The choice of the engine can sometimes slightly change analysis results, for example when you select the summary statistics indicators to profile a DB2 database. This is because indicators are computed differently depending on the database type, and also because Talend uses special functions when working with Java.
If you use the SQL engine to execute a column analysis:
an SQL query is generated for each indicator used in the column analysis, the analysis runs multiple indicators in parallel and results are refreshed in the charts while the analysis is still in progress,
data monitoring and processing is carried on the DBMS,
only statistical results are retrieved locally.

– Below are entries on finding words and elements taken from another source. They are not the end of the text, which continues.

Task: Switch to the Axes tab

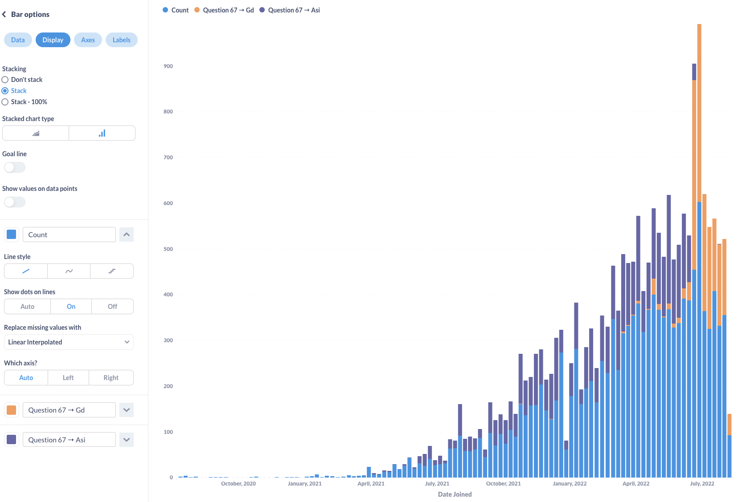Action: coord(88,40)
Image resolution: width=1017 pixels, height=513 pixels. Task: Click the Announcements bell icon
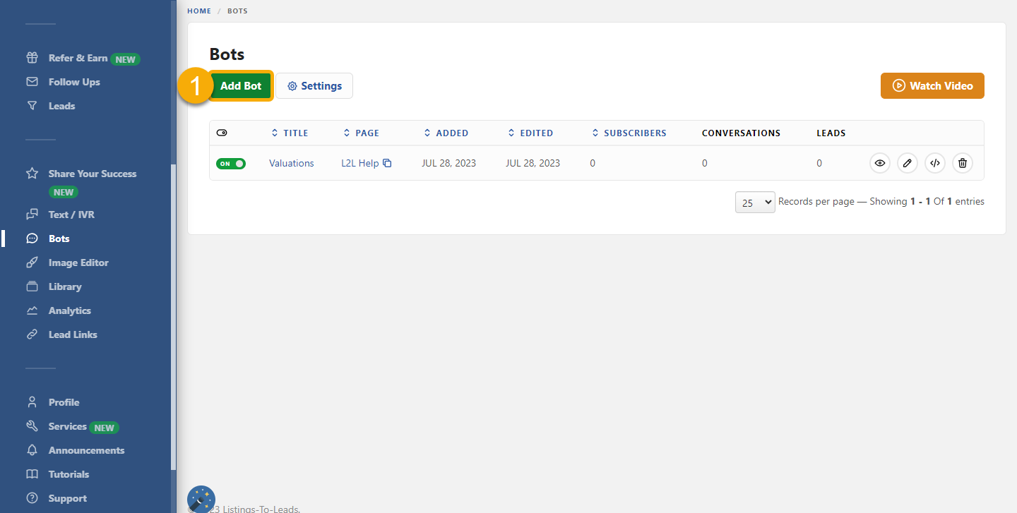(x=32, y=450)
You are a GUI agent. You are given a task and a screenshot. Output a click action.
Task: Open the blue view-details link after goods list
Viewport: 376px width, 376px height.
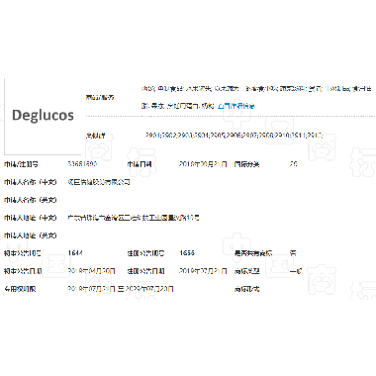tap(236, 106)
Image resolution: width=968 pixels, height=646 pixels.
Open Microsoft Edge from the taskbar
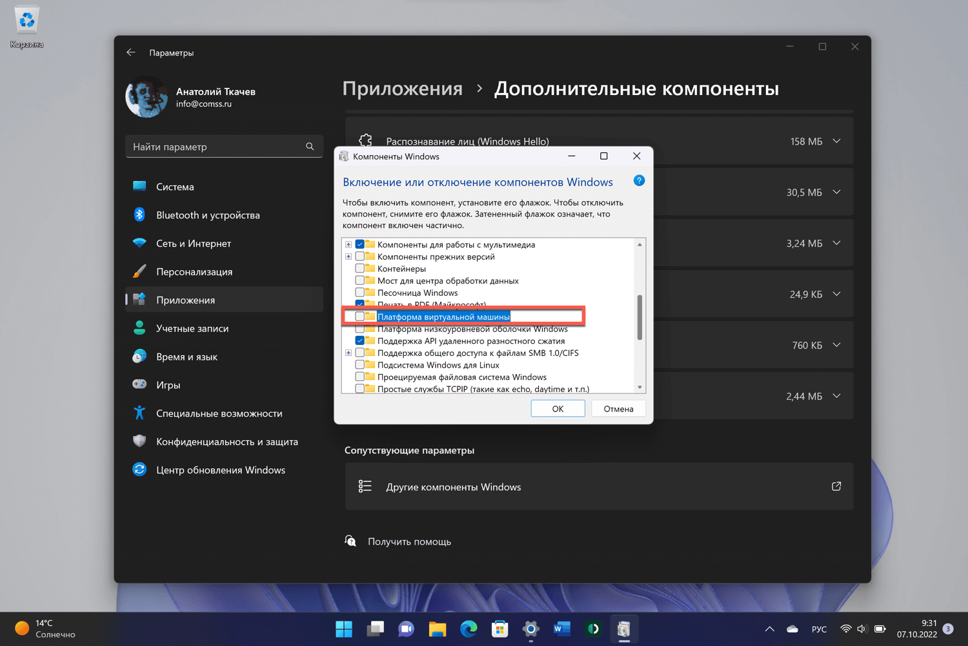469,629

By using this engine, you guarantee system better performance. You can also access valid/invalid data in the data explorer.
If you use the Java engine to execute a column analysis:
only one query is generated for all indicators used in the column analysis,
all monitored data is retrieved locally to be analyzed,
you can set the parameters to decide whether to access the analyzed data and how many data rows to show per indicator. This will help to avoid memory limitation issues since it is impossible to store all analyzed data.
When you execute the column analysis with the Java engine, you do not need different query templates specific for each database. However, system performance is significantly reduced in comparison with the SQL engine. Executing the analysis with the Java engine uses disk space as all data is retrieved and stored locally. If you want to free up some space, you may delete the data stored in the main studio directory, at Talend-Studio>workspace>project_name>Work_MapDB.
To set the parameters to access analyzed data when using the Java engine, do the following:
In the Analysis Parameter view of the column analysis
editor, select Java from the Execution
Select the Allow drill down check box to store locally
the data that will be analyzed by the current analysis.
This check box is usually selected by default.
In the Max number of rows kept per indicator field enter
the number of the data rows you want to make accessible.
This field is set to 50 by default.
You can now run your analysis and then have access to the analyzed data according to the set parameters.